Records supplied:
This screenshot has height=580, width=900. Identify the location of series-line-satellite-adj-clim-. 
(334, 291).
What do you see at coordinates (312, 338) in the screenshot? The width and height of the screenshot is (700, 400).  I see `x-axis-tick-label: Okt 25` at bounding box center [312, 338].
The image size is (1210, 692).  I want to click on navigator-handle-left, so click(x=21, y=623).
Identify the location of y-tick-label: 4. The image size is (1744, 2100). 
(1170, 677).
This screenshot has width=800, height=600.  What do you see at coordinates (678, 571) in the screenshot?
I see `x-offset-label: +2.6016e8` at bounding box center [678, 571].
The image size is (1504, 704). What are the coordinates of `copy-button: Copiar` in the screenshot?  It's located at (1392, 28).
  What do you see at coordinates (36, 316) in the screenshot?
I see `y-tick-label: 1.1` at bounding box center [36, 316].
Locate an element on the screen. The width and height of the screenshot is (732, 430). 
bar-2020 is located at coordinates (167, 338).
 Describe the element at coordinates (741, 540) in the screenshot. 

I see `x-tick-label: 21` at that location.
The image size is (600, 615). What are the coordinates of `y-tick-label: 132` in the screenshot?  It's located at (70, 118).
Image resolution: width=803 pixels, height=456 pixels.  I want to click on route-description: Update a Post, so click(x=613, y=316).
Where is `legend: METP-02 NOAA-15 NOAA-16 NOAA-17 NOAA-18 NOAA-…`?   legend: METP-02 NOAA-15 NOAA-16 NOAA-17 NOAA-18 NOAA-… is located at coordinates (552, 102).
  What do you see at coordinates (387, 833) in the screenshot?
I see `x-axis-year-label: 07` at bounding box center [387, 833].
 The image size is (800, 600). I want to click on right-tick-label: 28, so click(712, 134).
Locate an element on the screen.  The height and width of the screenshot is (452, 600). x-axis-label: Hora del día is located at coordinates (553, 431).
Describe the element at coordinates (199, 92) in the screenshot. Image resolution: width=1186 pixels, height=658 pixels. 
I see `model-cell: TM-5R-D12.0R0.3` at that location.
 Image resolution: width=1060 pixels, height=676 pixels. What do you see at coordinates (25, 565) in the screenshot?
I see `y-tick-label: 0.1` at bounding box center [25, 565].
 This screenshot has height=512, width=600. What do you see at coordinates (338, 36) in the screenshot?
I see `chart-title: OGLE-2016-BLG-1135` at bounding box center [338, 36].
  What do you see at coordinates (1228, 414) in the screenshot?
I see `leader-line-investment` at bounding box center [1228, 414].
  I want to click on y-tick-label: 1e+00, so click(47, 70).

Problem to solve: Print the rows from the line with "The image size is (1210, 692)." to the line with "The image size is (600, 615).", repeating those lines exactly.

Task answer:
The image size is (1210, 692).  I want to click on navigator-handle-left, so click(x=21, y=623).
Identify the location of y-tick-label: 4. The image size is (1744, 2100). 
(1170, 677).
This screenshot has width=800, height=600.  What do you see at coordinates (678, 571) in the screenshot?
I see `x-offset-label: +2.6016e8` at bounding box center [678, 571].
The image size is (1504, 704). What are the coordinates of `copy-button: Copiar` in the screenshot?  It's located at (1392, 28).
  What do you see at coordinates (36, 316) in the screenshot?
I see `y-tick-label: 1.1` at bounding box center [36, 316].
Locate an element on the screen. The width and height of the screenshot is (732, 430). 
bar-2020 is located at coordinates (167, 338).
 Describe the element at coordinates (741, 540) in the screenshot. 

I see `x-tick-label: 21` at that location.
The image size is (600, 615). What are the coordinates of `y-tick-label: 132` in the screenshot?  It's located at (70, 118).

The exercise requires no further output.